● **Goal of the exercise**:
Beginning at the line that holds "The image size is (660, 461).", restate each line exactly through the final line of the records. Include both of those lines.

Records from a data source
···

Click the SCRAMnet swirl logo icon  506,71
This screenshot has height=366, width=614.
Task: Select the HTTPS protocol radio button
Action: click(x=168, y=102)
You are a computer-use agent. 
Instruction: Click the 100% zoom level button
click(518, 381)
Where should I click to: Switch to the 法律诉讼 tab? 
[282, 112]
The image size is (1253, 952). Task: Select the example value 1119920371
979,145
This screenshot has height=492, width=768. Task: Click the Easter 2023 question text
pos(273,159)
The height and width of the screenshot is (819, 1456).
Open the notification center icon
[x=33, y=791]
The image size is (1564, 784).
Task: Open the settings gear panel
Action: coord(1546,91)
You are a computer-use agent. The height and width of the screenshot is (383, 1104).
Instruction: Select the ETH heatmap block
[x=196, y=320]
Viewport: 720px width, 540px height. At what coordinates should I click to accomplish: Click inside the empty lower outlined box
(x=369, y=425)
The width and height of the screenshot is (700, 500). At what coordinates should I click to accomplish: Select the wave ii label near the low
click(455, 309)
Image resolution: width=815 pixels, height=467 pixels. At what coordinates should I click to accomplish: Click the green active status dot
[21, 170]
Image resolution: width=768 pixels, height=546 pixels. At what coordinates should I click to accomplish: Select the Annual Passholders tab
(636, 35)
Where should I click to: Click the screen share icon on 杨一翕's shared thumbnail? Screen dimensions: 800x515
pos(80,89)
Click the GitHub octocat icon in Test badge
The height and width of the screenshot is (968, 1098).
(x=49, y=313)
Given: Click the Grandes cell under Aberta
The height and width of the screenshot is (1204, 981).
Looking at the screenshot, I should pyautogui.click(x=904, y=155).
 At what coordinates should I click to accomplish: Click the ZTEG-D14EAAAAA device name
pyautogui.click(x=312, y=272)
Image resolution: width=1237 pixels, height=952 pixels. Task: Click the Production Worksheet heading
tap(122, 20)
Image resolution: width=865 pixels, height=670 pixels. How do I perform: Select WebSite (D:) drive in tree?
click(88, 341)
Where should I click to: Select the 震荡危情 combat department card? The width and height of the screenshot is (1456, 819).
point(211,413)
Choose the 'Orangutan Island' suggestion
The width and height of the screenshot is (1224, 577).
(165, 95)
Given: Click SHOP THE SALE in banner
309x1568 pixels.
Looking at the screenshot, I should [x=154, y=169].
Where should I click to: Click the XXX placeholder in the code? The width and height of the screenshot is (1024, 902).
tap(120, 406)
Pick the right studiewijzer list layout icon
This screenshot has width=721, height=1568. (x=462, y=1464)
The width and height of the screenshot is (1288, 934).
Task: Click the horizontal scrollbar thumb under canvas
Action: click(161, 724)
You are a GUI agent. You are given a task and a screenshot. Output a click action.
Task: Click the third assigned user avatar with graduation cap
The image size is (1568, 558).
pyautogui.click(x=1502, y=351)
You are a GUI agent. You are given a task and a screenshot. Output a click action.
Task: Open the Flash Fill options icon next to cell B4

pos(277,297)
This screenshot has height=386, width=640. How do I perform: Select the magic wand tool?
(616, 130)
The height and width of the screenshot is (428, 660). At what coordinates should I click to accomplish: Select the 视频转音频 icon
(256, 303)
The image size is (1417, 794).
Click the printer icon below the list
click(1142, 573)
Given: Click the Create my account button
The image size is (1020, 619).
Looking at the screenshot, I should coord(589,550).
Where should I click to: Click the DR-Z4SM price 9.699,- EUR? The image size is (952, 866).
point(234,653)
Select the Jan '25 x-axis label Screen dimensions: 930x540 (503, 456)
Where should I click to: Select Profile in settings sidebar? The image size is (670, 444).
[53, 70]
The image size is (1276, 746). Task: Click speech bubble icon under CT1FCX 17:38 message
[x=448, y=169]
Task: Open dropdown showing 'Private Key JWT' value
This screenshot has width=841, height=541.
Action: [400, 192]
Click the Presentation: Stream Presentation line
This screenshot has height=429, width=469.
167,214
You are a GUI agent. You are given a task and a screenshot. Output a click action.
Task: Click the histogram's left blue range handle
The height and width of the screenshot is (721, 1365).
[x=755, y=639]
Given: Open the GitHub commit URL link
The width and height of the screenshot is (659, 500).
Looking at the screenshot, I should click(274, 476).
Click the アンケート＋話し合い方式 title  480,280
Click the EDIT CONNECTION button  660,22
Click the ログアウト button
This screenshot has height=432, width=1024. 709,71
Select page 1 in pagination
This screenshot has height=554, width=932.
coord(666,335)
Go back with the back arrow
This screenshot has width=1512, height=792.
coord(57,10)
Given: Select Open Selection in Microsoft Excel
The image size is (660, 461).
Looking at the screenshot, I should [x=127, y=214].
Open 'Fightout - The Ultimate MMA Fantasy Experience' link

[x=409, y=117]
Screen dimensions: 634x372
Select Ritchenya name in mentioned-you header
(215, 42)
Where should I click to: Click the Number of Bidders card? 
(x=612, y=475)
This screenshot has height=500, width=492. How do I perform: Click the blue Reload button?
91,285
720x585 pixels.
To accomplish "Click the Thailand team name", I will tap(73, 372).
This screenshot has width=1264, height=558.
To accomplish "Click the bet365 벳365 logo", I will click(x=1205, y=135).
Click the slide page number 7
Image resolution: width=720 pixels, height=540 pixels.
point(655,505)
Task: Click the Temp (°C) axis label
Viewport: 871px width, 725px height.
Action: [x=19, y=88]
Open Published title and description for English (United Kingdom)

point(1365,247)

···

● **Reply to the task**:
The image size is (660, 461).
Looking at the screenshot, I should [x=127, y=214].
Open 'Fightout - The Ultimate MMA Fantasy Experience' link

[x=409, y=117]
Screen dimensions: 634x372
Select Ritchenya name in mentioned-you header
(215, 42)
Where should I click to: Click the Number of Bidders card? 
(x=612, y=475)
This screenshot has height=500, width=492. How do I perform: Click the blue Reload button?
91,285
720x585 pixels.
To accomplish "Click the Thailand team name", I will tap(73, 372).
This screenshot has width=1264, height=558.
To accomplish "Click the bet365 벳365 logo", I will click(x=1205, y=135).
Click the slide page number 7
Image resolution: width=720 pixels, height=540 pixels.
point(655,505)
Task: Click the Temp (°C) axis label
Viewport: 871px width, 725px height.
Action: [x=19, y=88]
Open Published title and description for English (United Kingdom)

point(1365,247)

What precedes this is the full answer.